Persönliche Schutzausrüstung (PSA). Augenschutz in entsprechender Anzahl (Laserschutzbrille entsprechend des Geräte-Wellenlängenbereichs), ggf. Schutzhandschuhe und ggf. Schutzkleidung.

Dokumentation. Ein Chirurgie-Lasergerät der Klasse 3B, 3R oder 4 ist in das Bestandsverzeichnis und als Anlage-1-Gerät (MPBetreibV) in das Medizinproduktebuch einzutragen (beides sind Muster-Dokumente im PRAXISHandbuch der LZK BW).

CE-Kennzeichnung. Die CE-Kennzeichnung für ein Lasergerät gemäß der Richtlinie 93/42/EWG oder der Verordnung (EU) 2017/745)) ist die zentrale Voraussetzung für die Verkehrsfähigkeit eines Medizinproduktes.

PRAXIS-Handbuch.
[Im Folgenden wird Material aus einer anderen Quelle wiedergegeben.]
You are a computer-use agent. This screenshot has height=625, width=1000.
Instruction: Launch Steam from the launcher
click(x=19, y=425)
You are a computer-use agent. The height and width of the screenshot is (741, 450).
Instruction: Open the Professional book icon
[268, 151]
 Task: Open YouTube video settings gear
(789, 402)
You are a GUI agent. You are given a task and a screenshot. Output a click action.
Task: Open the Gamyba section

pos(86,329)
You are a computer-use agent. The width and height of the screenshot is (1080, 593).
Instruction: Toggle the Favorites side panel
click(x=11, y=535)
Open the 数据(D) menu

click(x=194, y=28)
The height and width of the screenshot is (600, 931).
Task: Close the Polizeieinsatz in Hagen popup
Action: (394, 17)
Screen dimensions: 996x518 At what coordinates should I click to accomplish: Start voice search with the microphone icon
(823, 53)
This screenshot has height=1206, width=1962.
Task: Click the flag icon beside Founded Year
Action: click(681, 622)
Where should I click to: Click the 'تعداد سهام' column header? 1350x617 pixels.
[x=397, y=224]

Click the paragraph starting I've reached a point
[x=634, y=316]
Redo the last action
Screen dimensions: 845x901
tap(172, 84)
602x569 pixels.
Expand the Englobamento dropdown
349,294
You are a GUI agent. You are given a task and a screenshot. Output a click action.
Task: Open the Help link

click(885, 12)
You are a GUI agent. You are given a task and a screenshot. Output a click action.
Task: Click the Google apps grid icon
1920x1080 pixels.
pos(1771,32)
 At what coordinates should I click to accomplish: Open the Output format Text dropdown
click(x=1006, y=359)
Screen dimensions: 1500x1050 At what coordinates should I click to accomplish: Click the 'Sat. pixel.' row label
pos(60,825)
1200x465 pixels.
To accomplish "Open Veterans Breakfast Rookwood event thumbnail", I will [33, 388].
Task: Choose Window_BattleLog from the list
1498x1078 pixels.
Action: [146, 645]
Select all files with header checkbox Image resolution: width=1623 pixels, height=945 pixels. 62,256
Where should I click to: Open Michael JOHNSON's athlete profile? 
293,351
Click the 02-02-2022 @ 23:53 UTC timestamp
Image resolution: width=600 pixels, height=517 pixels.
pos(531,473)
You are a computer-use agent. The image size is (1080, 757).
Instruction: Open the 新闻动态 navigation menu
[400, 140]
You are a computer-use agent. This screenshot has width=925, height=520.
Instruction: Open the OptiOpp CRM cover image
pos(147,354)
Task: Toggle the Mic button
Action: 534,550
Die Muster-Dokumente für Chirurgie- Lasergeräte in der Zahnarztpraxis finden Sie im PRAXIS-Handbuch auf der Homepage der Landeszahnärztekammer Baden-Württemberg unter lzk-bw. de wie folgt: „ZAHNÄRZTE“ >>> unter der Rubrik „Praxisführung“ auf das „PRAXIS-Handbuch“ >>> nochmal auf „PRAXIS-Handbuch“ >>> Schaltfläche „3.1 Qualitätssicherung in der Zahnarztpraxis: Anhang“ >>> „3.1.4. Betriebsanweisungen ­­=> 3.1.4.6 Laser“ >>> „3.1.5 Formulare“ >>> „3.1.5.9.1 Bestellung zum Laserschutzbeauftragten“, „3.1.5.10 Medizinprodukte“ => „3.1.5.10.1 Bestandsverzeichnis“ und „3.1.5.10.3 Medizinproduktebuch“.